Global perspective Human stories

Paying out-of-pocket for healthcare leads to ‘deep impoverishment’ – UN report

Female patient gets a check up in India.
World Bank/Curt Carnemark
Female patient gets a check up in India.

Paying out-of-pocket for healthcare leads to ‘deep impoverishment’ – UN report

Some 80 per cent of the population across 44 countries lives without any health protection, essentially being deprived of the right to healthcare simply because they cannot afford it, according a new report released by the International Labour Organization (ILO).

Globally, some 40 per cent of the population is excluded from access to healthcare, the ILO said in a statement today.

The study Addressing the Global Health Crisis: Universal Health Protection Policies, found that in Africa, countries where 80 percent of people are without health care include Burkina Faso, Cameroon, Guinea and Sierra Leone.

Similar major gaps exist in Asia. For example, in India more than 80 per cent of people lack health protection coverage. Other countries showing substantial coverage gaps include Azerbaijan, Bangladesh, Haiti, Honduras, and Nepal.

But universal health protection is “key” to fighting poverty, reducing inequity and nurturing economic growth, ILO Director-General Guy Ryder reiterated ahead of Universal Health Coverage Day, which will be observed on 12 December.

“These linkages cannot be ignored in policy development,” he said.

Since 2010, national fiscal consolidation policies have stalled or even reversed steps towards universal health coverage by increasing the financial burden on private households, cutting back health services and capping wages of the health workforce.
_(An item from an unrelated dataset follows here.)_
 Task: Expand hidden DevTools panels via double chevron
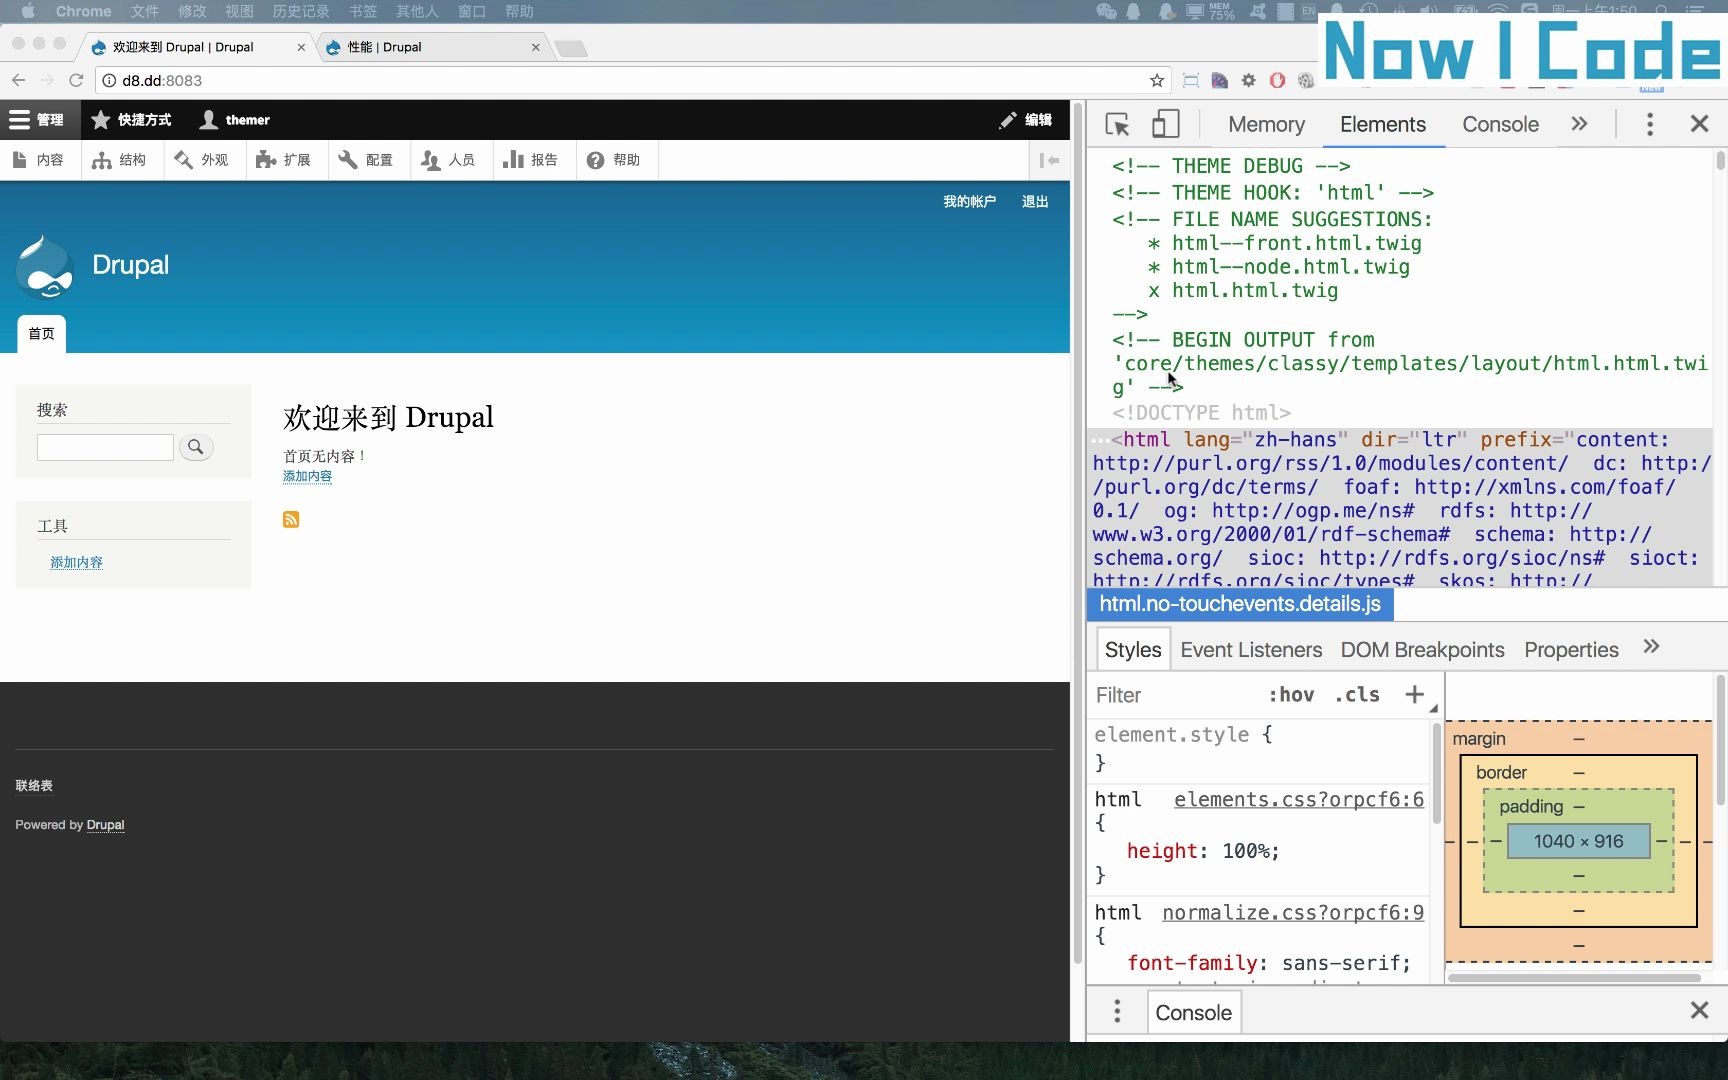click(x=1580, y=123)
In countries like Sierra Leone, 75 per cent of total health expenditure comes from private resources in the form of out-of-pocket payments, which has led to deep impoverishment.

“It is the poorest with the highest needs who suffer the most from having to pay out-of-pocket healthcare expenses,” explained Xenia Scheil-Adlung, Health Policy Coordinator at the ILO.

Health workers are often poorly paid, too. ILO estimates that 10.3 million additional health workers are needed to close the current gaps. In countries like Haiti, Niger, Senegal and Sierra Leone, as many as 10,000 people have to rely on services provided by five or fewer health workers.

In a high-income country like Finland there are 269 health workers available for 10,000 people.

The situation gets worse in rural areas, where 56 per cent of the global population do not have health protection coverage, compared to 22 per cent of the urban population. Seven million out of the total 10.3 million health workers who are missing globally are needed in these areas.

Investment in health systems leads to sustained economic growth, increased productivity and wellbeing for populations, a reason why countries like Benin, Gabon, China, the Philippines or the United States have expanded health coverage in recent years.

Isabel Ortiz, Director of the ILO Social Protection Department, said that “quick fixes” like small vertical programmes – for example, immunization – are not enough.

Overcoming the current global health crisis requires a policy shift towards universal health protection and points to ILO Recommendation 202 concerning national floors of social protection as a useful tool for achieving that goal.

The ILO study shows that a precondition for such a move is that countries are committed to fully implementing rights to health, minimizing impoverishing out-of-pocket payments and ensuring sufficient numbers of skilled, decently paid health workers.